A variante G614 mostrou ainda outras características que despertaram a atenção dos investigadores. Por um lado, os vírus com esta variante eram muito mais estáveis a várias temperaturas do que a variante D614. Por outro, e contra aquilo que esperariam, os vírus com a variante G614 mostraram ser ligeiramente mais suscetíveis aos anticorpos neutralizantes produzidos contra a variante inicial (D614).

“Isto significa que a mutação G é melhor na ligação à ACE2 [a proteína na superfície das células à qual se liga a spike], mas também que os anticorpos têm um acesso mais fácil ao RBD [“receptor-binding domain”, o local da spike que se liga à ACE2] e podem neutralizá-lo um pouco melhor”, explica ao Observador Marc Veldhoen, virologista no Instituto de Medicina Molecular, em Lisboa.

Quer isto dizer que a troca de um único aminoácido na variante G614 é o suficiente para fazer com que o formato tridimensional da proteína spike se altere, expondo mais o local que é o alvo dos anticorpos — o RBD —, o  que permite que se liguem melhor ao vírus bloqueando a ação da proteína usada para entrar nas células.
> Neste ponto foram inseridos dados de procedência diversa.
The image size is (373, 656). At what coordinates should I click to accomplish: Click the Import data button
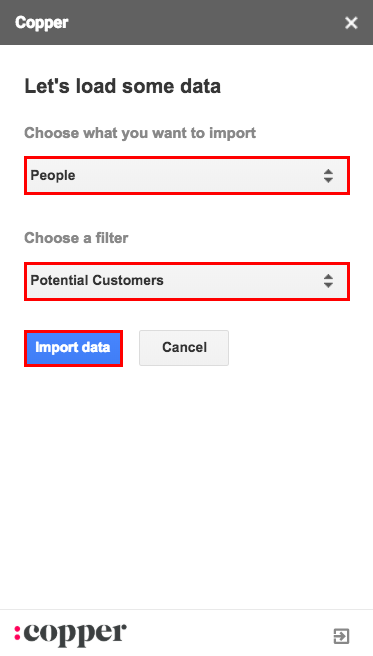pos(73,348)
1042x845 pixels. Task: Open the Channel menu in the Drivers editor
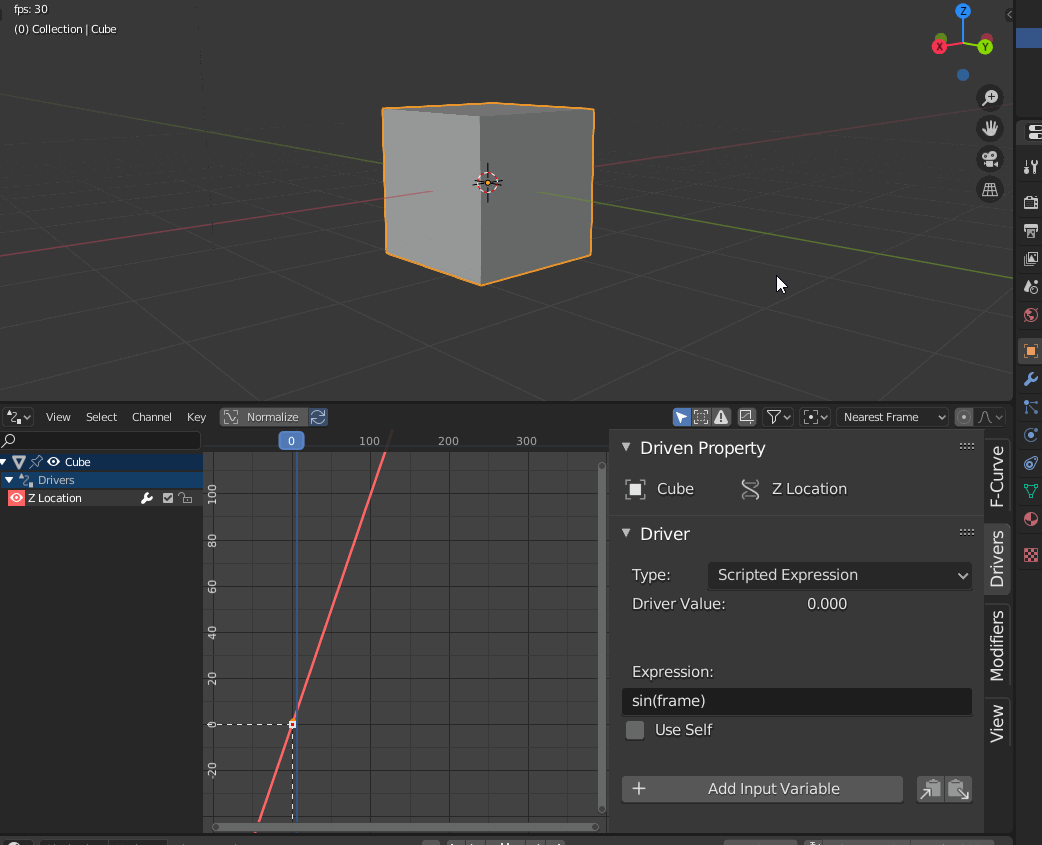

A equipa da Universidade do Texas conclui assim que apesar de as vacinas terem sido criadas com base na variante D614 da proteína spike não há razão para acreditar que não funcionem na variante G614. Aliás, muito pelo contrário, se a variante do vírus G614 for mais suscetível aos anticorpos neutralizantes pode ser que também o seja em relação à vacina.